Re: Client-side searching proposal

Daniel W. Connolly (connolly@hal.com)
Thu, 26 Jan 1995 01:49:34 +0100


In message <ab4c74bd0d021004631d@[192.187.143.12]>, Nick Arnett writes:
>
>I suspect that if we could drag a proxy server developer into the thicket
>with us, we could see quicker results, since it'll be quicker to deploy
>first in a proxy than in clients.

Hmmm... I'm leery of anything so complex that a proxy server is required.

Proxy servers that do nifty searching things can be a good thing, but
let's not let that complicate this simple proposal.

Much of my trepidation is in that the proxy server would have to alter
the document between the original server and the client; hence, it's
not "transparent" to the protocol. This would be a dangerous precedent.
And it interacts very badly with security techniques such as digital
signatures (not to mention encryption!).

Three cheers for Verity engieers spending time to design a solution,
though!

Hmmm... thinking about it a little the first features I think we
should provide are the features that browsers like pg, more, less
provide: search for this string (perhaps regexp), and go to line
N. (but how do you define line N in html? It would have to be line N
of the source -- not the rendered document, I suppose.)
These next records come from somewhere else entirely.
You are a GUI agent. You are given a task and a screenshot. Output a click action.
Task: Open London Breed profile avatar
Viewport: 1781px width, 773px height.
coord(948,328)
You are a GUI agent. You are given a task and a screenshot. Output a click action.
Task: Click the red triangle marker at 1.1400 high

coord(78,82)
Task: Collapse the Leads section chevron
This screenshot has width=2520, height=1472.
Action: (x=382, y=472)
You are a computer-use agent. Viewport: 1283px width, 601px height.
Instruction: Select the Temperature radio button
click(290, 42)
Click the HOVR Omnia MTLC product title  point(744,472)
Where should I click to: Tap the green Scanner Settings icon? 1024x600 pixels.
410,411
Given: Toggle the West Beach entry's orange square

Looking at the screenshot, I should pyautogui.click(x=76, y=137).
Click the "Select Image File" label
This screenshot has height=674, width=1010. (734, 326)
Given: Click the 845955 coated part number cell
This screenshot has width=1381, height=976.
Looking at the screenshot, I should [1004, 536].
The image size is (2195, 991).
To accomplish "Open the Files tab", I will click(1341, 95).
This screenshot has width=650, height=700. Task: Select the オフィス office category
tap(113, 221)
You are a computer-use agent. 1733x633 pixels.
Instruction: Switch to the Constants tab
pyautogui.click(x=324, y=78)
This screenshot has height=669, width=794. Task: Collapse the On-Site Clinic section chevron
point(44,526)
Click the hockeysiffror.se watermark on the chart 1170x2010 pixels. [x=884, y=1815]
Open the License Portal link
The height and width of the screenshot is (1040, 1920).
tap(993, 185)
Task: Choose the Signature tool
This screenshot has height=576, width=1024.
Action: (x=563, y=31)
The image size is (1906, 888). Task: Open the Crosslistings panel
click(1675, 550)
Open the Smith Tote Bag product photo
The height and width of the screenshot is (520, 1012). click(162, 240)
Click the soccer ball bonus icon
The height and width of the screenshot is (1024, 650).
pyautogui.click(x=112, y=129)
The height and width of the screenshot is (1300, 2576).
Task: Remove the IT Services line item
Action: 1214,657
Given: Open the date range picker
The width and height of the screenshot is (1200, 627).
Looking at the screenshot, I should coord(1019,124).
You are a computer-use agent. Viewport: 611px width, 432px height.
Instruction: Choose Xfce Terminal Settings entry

The first feature I'm interested in is the ability to link to some
point in a document that I can't/don't want to write to (or is not an
HTML document).

The ability to highlight/navigate search hits is something else... is
it really necessary, given that WWW documents are typically small
chunks, rather than long flows? I suppose in some cases it is.

Would the ability to specify a regexp cut it? e.g. suppose there
was a keyword search for frogs, dogs, and pigs, and all three
keywords were found in http://foo.com/filex.html. The search
results page might say:

<a href="http://foo.com/filex.html#!((frog)s?|(dog)s?|(pig)s?)">
On the nature of Animals</a>

(note my attempt to represent stemming).

At a mininum, the browser would just find the first match of that
regexp and scroll to there. A fancier browser might highlight all
matches and allow you to navigate between them with next/previous
match buttons. Well... at a bare minimum, the browser would do
the current thing: look for <a name="((frog..."> and fail to find it.
(Didya know netscape leaves you scrolled to the _bottom_ of the
page in this case?)

Folkd would have to be careful to backslash their .'s, and to %XX-ify
/'s and such. It could get messy. But it's doable!

Are POSIX regexp libraries widely available? Are they part of MS/Mac
development environments, or can the freely available implementations
be ported?

Dan